Best biography I've read even better than Churchill's

This is a bittersweet biography about Eleanor and Franklin that ends when FDR dies. Maybe that's why the novel is abit sad as it doesn't go on to Eleanor's triumphs post-FDR. Yes, Eleanor is a goody two shoes, that we know. And that we know ultimately enriched mankind. Because this book is about relationships rather than policy, it is easy to imagine how annoying Eleanor's goody two shoes nature can be very annoying to FDR. It is very tempting to pity Eleanor for FDR's infidelities in this book. I did but I know there was life after FDR for Eleanor so it eased my sadness. Overall, a well-written book authored by a man who admired and respected his subjects.

two giants of the American century, together and apart

This is not a biography of Eleanor Roosevelt so much as an examination of her life with Franklin. Some of this story is heartbreaking, and one can only come away from this book blown away with wonder. The story stops with Franklin's death and its immediate aftermath. Since this moment also brings to Eleanor a bitter reaffirmation of Franklin's infidelity, it is very sad.
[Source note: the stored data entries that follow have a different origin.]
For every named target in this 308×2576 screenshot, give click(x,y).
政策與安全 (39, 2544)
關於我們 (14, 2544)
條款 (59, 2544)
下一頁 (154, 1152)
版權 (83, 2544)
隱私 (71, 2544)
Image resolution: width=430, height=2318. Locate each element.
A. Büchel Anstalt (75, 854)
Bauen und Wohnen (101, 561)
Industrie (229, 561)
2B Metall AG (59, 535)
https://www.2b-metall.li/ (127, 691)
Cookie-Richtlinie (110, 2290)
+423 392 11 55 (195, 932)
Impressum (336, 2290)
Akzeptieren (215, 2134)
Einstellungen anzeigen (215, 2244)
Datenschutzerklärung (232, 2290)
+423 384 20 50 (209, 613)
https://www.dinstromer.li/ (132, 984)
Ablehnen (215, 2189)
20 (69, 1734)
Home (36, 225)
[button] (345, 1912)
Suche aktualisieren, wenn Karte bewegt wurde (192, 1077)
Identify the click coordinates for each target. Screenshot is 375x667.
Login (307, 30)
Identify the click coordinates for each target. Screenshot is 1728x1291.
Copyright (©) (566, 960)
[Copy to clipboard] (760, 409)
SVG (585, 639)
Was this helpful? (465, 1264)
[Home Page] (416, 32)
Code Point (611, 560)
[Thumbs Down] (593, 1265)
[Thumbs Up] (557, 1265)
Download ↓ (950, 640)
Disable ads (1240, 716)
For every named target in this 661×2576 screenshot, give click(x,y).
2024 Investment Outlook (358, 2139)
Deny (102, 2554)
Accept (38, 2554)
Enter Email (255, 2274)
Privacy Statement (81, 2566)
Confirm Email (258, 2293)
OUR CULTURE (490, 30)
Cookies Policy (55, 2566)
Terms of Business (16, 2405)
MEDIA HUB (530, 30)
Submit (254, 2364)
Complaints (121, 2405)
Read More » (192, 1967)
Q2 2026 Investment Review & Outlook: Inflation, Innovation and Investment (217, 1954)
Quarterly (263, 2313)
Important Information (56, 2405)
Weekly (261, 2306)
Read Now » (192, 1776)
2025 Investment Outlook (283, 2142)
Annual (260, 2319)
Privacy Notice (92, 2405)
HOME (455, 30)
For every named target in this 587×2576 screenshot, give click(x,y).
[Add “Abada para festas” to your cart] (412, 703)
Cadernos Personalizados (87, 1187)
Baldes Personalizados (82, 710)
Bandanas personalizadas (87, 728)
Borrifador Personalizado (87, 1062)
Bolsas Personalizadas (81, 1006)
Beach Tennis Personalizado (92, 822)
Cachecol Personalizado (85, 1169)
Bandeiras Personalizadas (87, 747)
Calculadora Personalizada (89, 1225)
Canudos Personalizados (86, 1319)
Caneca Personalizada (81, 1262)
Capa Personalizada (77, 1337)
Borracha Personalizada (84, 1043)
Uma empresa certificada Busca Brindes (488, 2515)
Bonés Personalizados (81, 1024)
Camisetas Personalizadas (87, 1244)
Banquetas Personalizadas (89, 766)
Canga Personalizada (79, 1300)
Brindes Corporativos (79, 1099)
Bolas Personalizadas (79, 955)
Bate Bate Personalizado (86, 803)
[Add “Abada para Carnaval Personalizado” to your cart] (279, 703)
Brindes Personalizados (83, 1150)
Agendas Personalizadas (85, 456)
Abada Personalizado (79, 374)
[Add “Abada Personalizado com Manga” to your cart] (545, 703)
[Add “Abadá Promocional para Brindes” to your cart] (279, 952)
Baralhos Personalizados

And yet, who can stay upset for long with FDR, who sacrificed himself in the causes in which both he and Eleanor most fervently believed. The most interesting sections of the book to me related to the various campaigns and especially the historic third- and fourth-term campaigns. The 1940 election exposes the fragility of the presumably monolithic New Deal Coalition. Eleanor Roosevelt was a great politician. For many years an anti-suffragette, she evolved into one of the great pillars of the New Deal and one of the great architects of the post-WWII order through her role in the founding of the United Nations (a subject beyond the scope of this book). This is biography at its best.

Inspiring and engrossing

I almost never read anything that can be even mildly construed as having to do with politics. I picked this up because I was going on a trip and it was long - 930 pages to be exact. I assumed it would be about Eleanor and her relationship with Franklin, not about him, and I was right. I really enjoyed reading about her childhood and young aduldhood. I never realized what an amazing person she was and how much she had to overcome. Yes, there were chapters in this book that I read with a somewhat dazed attention as they included far too many details about far too many people whom I had never heard of. But even in those chapters, Eleanor's light kept me reading.Highly recommended for its revelation of an extremely important American woman.